A Charleroi, Napoléon fut rejoint par le maréchal Ney, auquel il donna le commandement de deux corps (environ 43,000 hommes), avec ordre d'aller occuper au plus tôt la position des Quatre-Bras, pour empêcher les Anglais de porter secours aux Prussiens.

Ceux-ci, surpris par l'attaque française, plièrent et reculèrent; un de leurs corps cependant résista assez pour donner au reste de l'armée le temps de se rallier. Napoléon ne les poussa pas davantage ce jour-là. Ney, entendant le canon derrière lui, revint vers Napoléon, qui le renvoya, en le pressant d'aller aux Quatre

Bras.

§ II. BATAILLE DE LIGNY.-Le 16, Napoléon fait ses dispositions pour livrer bataille aux Prussiens, expédie de nouveau à Ney l'ordre de s'emparer des Quatre-Bras, et, cela fait, de détacher une quinzaine de mille hommes, pour prendre les Prussiens à revers.

C'est seulement dans l'après-midi, entre deux et trois heures, que Napoléon commence l'attaque. Le général Vandamme enlève le village de Saint-Amand, mais ne peut le dépasser, arrêté par un violent feu d'artillerie : Gérard se jette sur Ligny et l'arrache aux Prussiens, qui vainement tentent plusieurs fois de le reprendre. Pendant ce temps, Napoléon envoie encore un ordre pour presser Ney, et expédie Labédoyère pour ramener une des divisions du maréchal.

Napoléon fait avancer sa réserve pour tourner les Prussiens, dont toutes les forces sont engagées. Ligny est attaqué de face et de flanc. Blucher se lance à la tête de trois régiments de cavalerie pour rompre les Français, et manque de périr ou d'être pris dans cette charge désespérée. Enfin, à huit heures du soir, les Prussiens se mettent en retraite dans la direction de Wavre, afin de se réunir aux Anglais.

L'armée ennemie n'était que vaincue, elle aurait dû être anéantie. Mais, aux Quatre-Bras, Ney avait attaqué tardivement, ce qui avait donné à Wellington le temps de renforcer le détachement, placé là en observation. Ney eut affaire à 40,000 hommes, tandis que luimême n'en avait guère que la moitié, une de ses divisions faisant d'inutiles contre-marches, sans servir ni aux Quatre-Bras que Ney ne put occuper, ni à Ligny, où elle devait envelopper les Prussiens.

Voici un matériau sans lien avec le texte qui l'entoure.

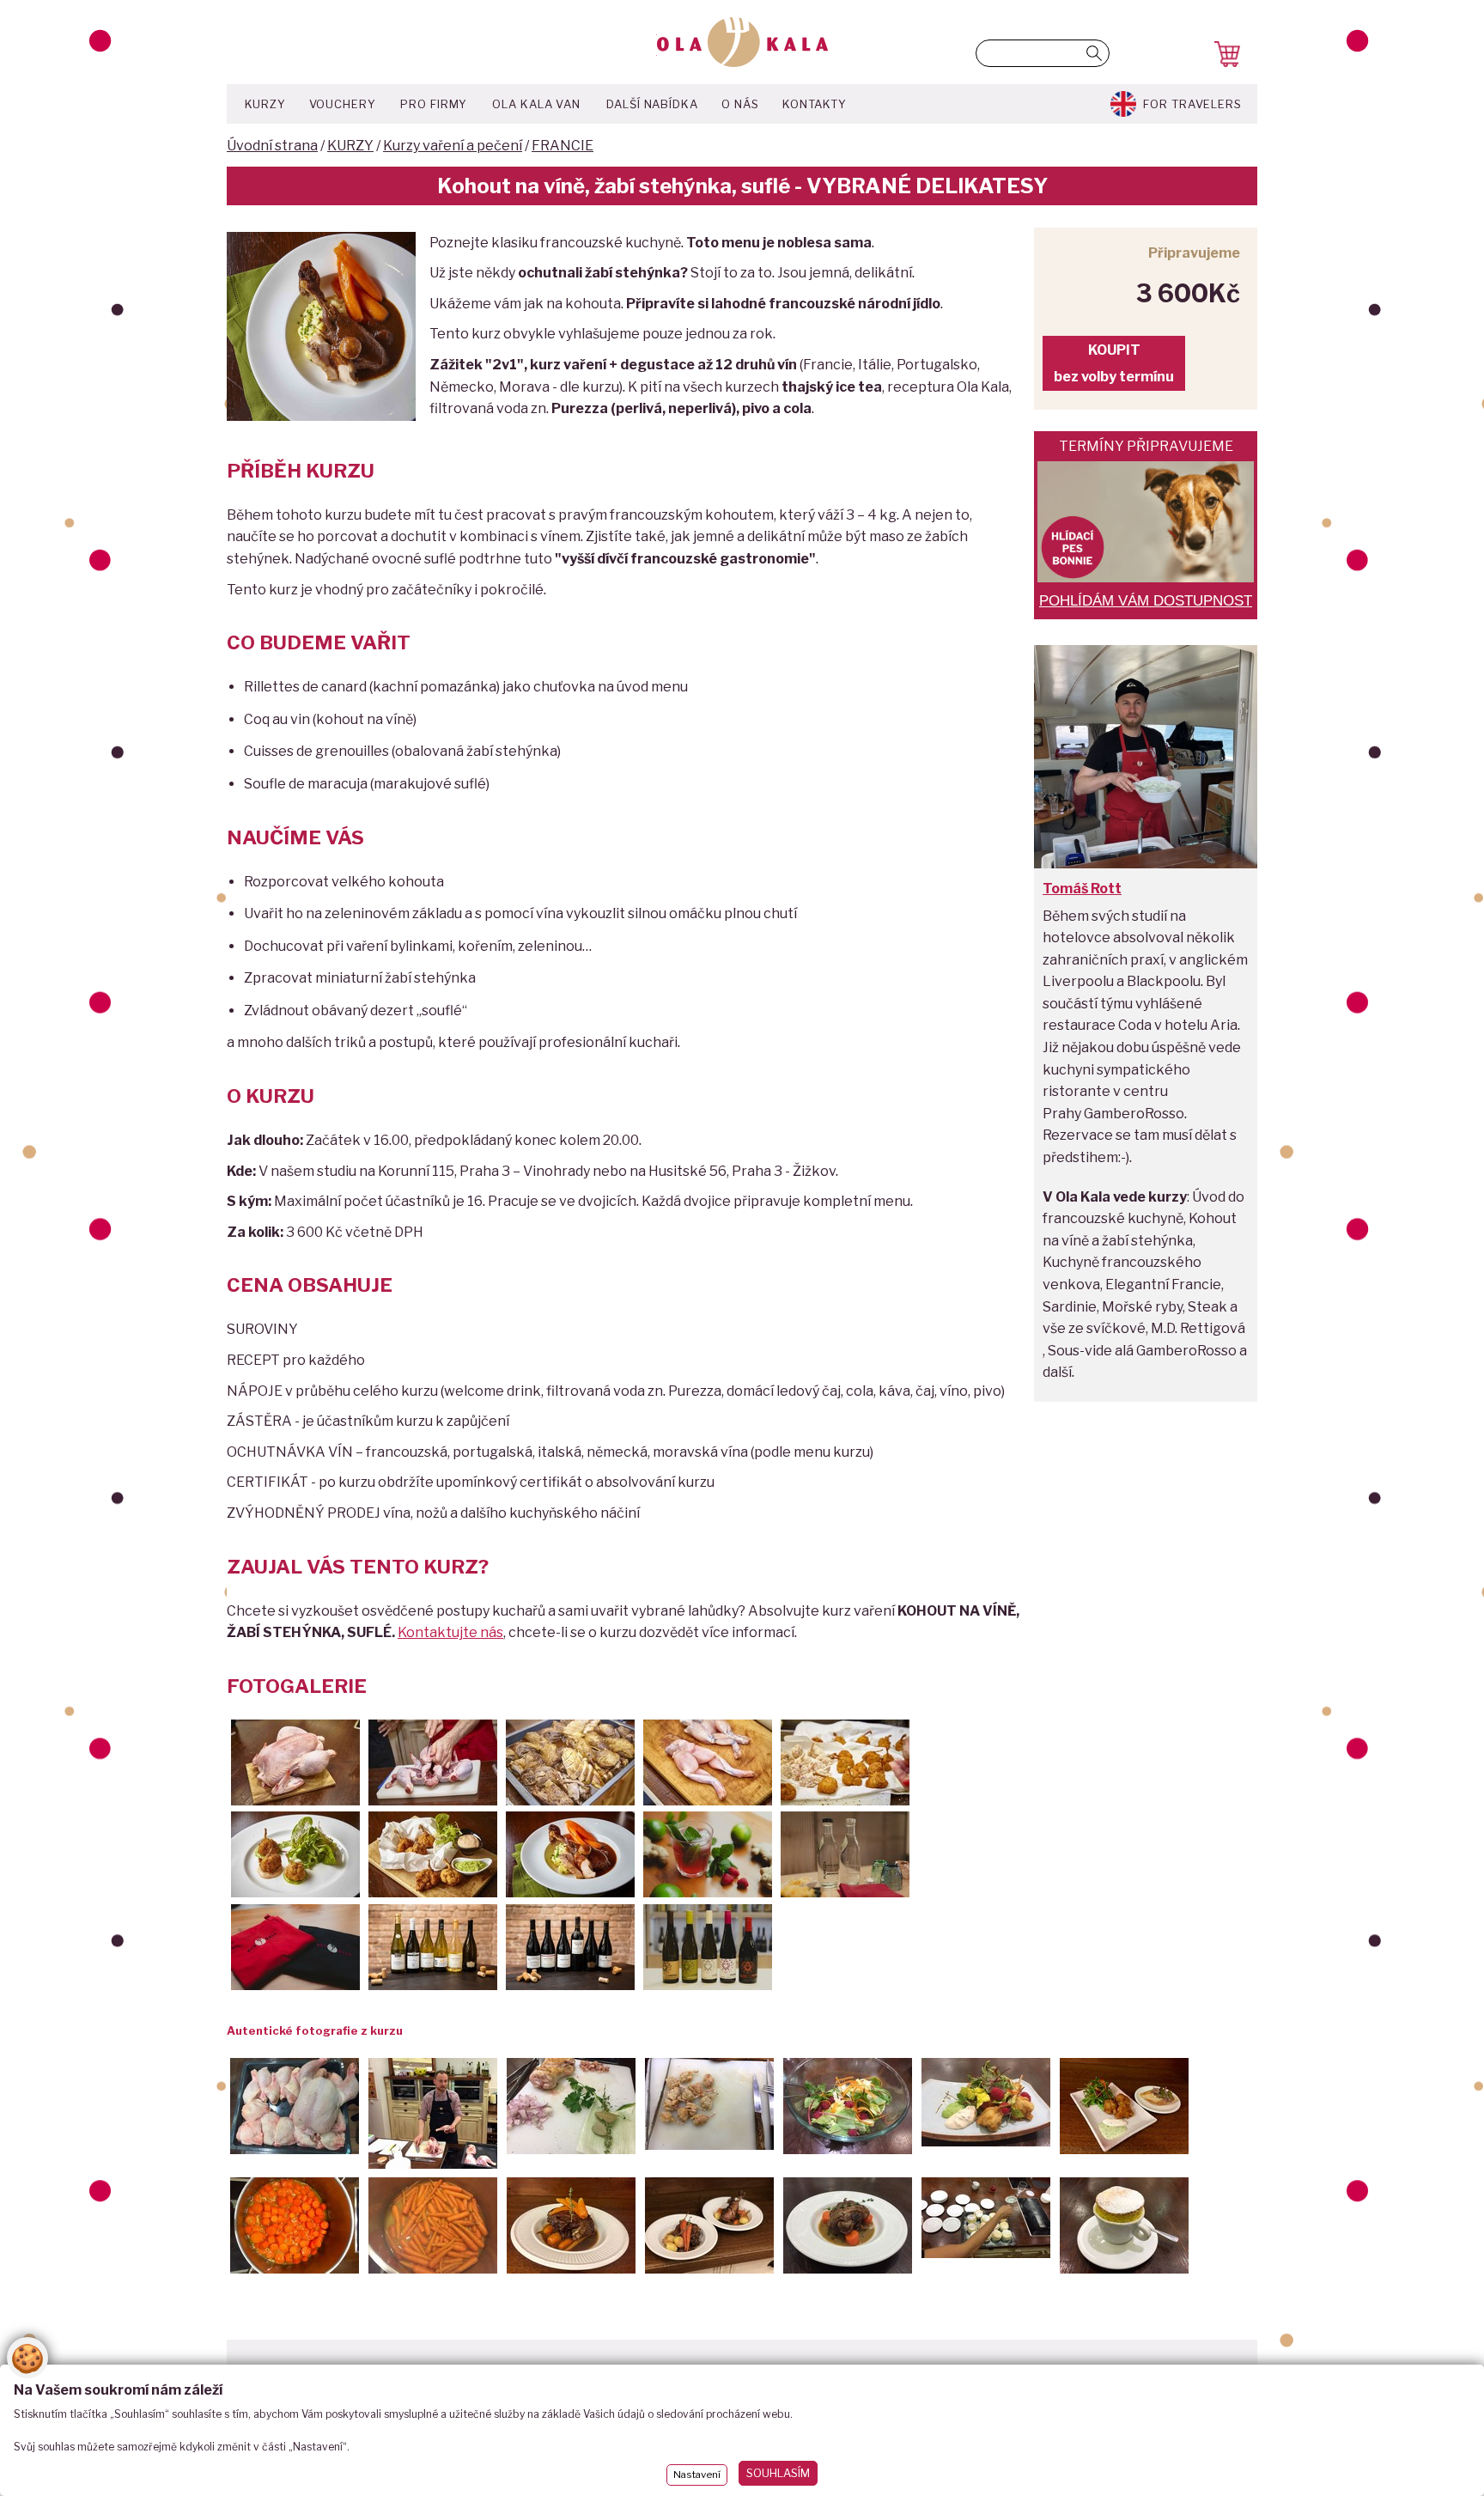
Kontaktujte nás (450, 1632)
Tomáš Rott (1082, 888)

Ney réussit seulement à empêcher les Anglais de porter secours à leurs alliés.

A Ligny, les Français eurent 6,800 hommes tués ou blessés; les Prussiens y laissèrent 10,000 morts; on n'avait pas fait de prisonniers. Huit mille hommes des contingents allemands se débandèrent après la bataille et se dispersèrent. Napoléon crut à une déroute de toute l'armée prussienne et ne la fit pas poursuivre; il négligea aussi d'informer Ney de la victoire de Ligny.

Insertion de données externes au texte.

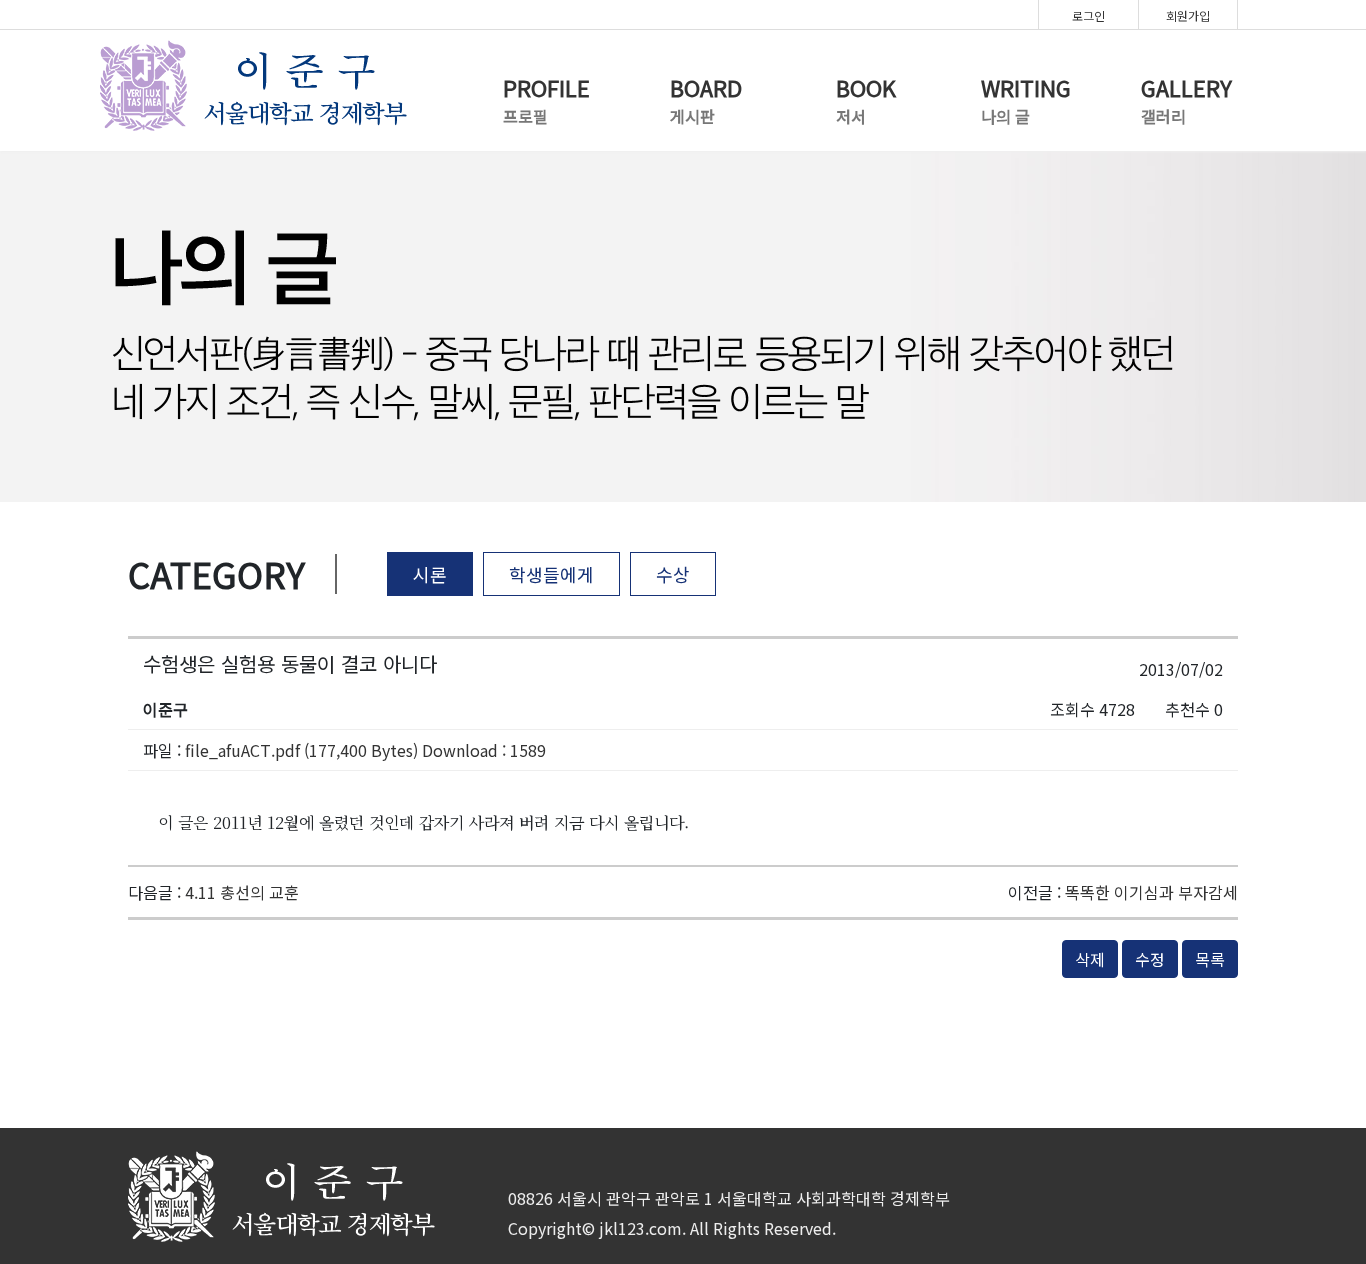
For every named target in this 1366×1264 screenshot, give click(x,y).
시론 (430, 574)
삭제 (1090, 959)
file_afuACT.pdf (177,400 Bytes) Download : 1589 (365, 750)
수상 (673, 574)
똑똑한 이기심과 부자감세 (1151, 892)
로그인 (1088, 15)
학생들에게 (551, 574)
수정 (1150, 959)
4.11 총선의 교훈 (242, 892)
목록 (1210, 959)
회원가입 (1188, 15)
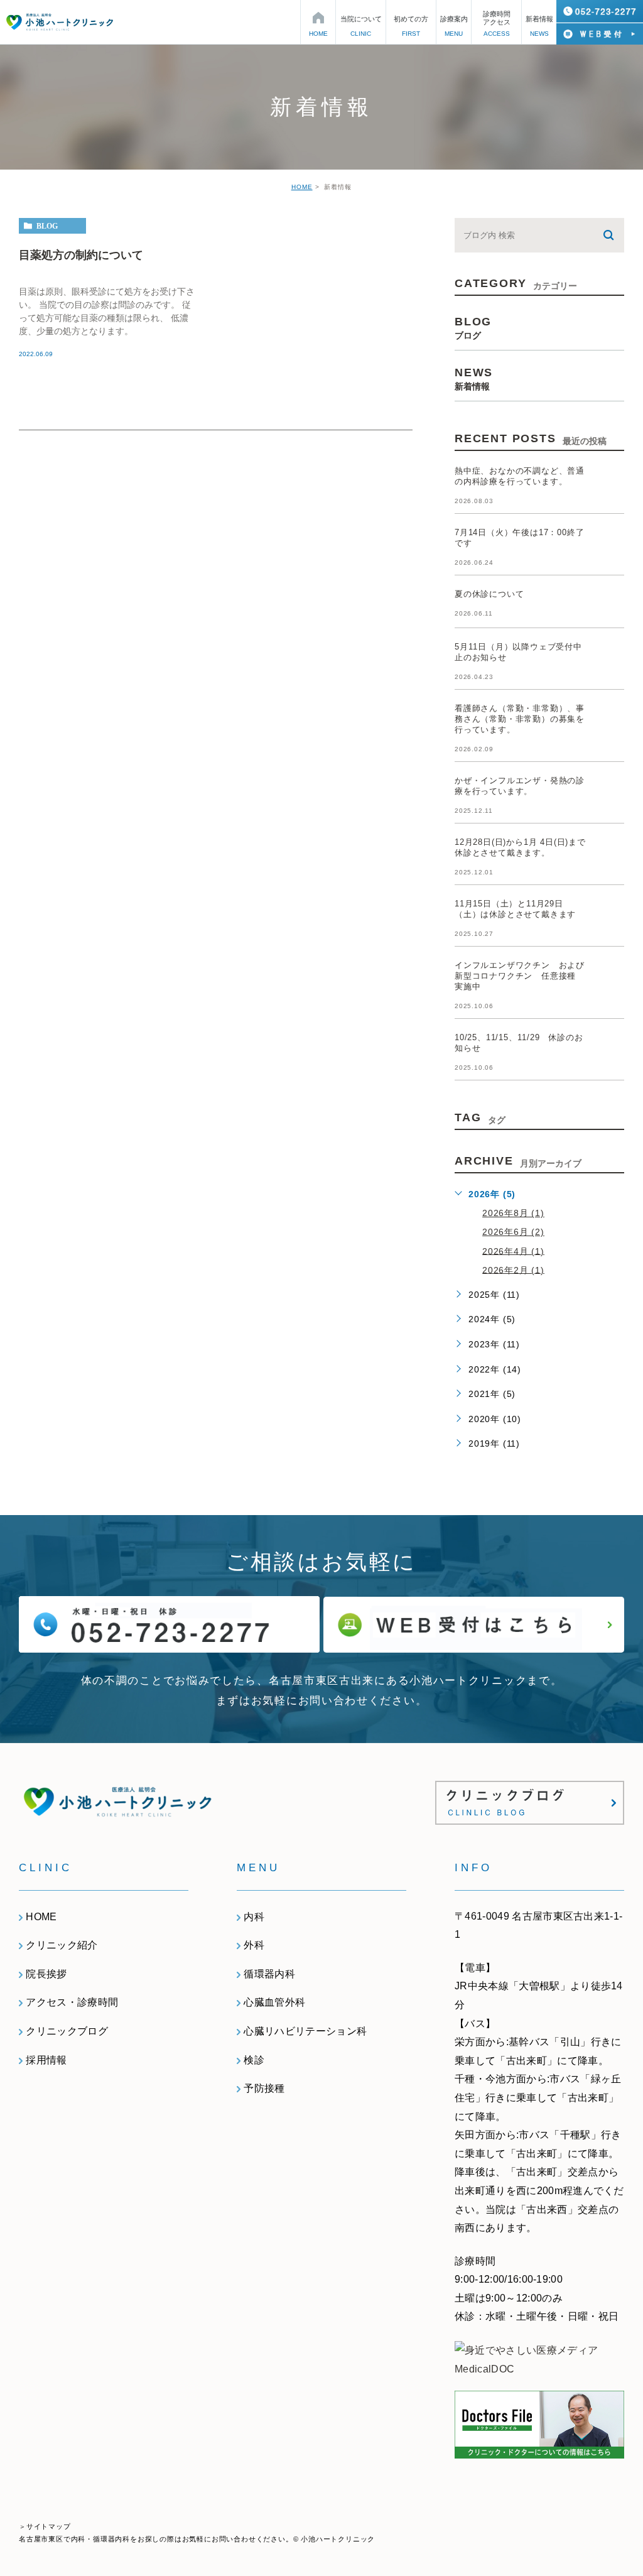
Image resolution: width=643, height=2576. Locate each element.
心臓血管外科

Dans la journée du 17, Napoléon apprit les nouvelles des QuatreBras el réitéra encore à Ney l'ordre de déloger les Anglais, ajoutant que, si le maréchal avait a faire à toute l'armée anglaise, il lui en donnât avis. Dans ce cas, Napoléon irait à son secours.

Puis, l'empereur passa ses troupes en revue, visita les blessés et divisa son armée en deux parties. Il donna l'une, forte de 33,000 hommes et 96 piéces au général Grouchy, avec ordre de poursuivre les Prussiens, de les attaquer, de ne pas les perdre de vue et de se tenir toujours en communication avec lui, Napoléon, par la route des Quatre-Bras.

De sa personne, l'empereur avec 70,000 hommes et 240 pièces, laissant une division à Saint-Amand, allait se joindre au maréchal Ney et combattre les Anglais, s'ils essayaient de tenir en avant de la forêt de Soignes.

Grouchy fit observer à Napoléon que les Prussiens avaient une avance de quatorze heures, qu'on ignorait la direction exacte prise par eux, que son corps d'armée était, il est vrai, supérieur en nombre à celui de Bulow, mais que celui-ci n'avait pas été engagé à Ligny, et que, si les deux corps prussiens s'étaient réunis, ils compteraient encore 90,000 hommes contre 33,000 Français; que ses troupes n'étaient pas en mesure de partir sur-le-champ; qu'enfin, en poursuivant les Prussiens par la route de Namur, comme le voulait Napoléon, tandis que l'armée impériale se dirigerait vers les Quatre-Bras, les deux corps français mettraient entre eux une distance qui s'augmenterait incessamment. Napoléon maintint ses ordres.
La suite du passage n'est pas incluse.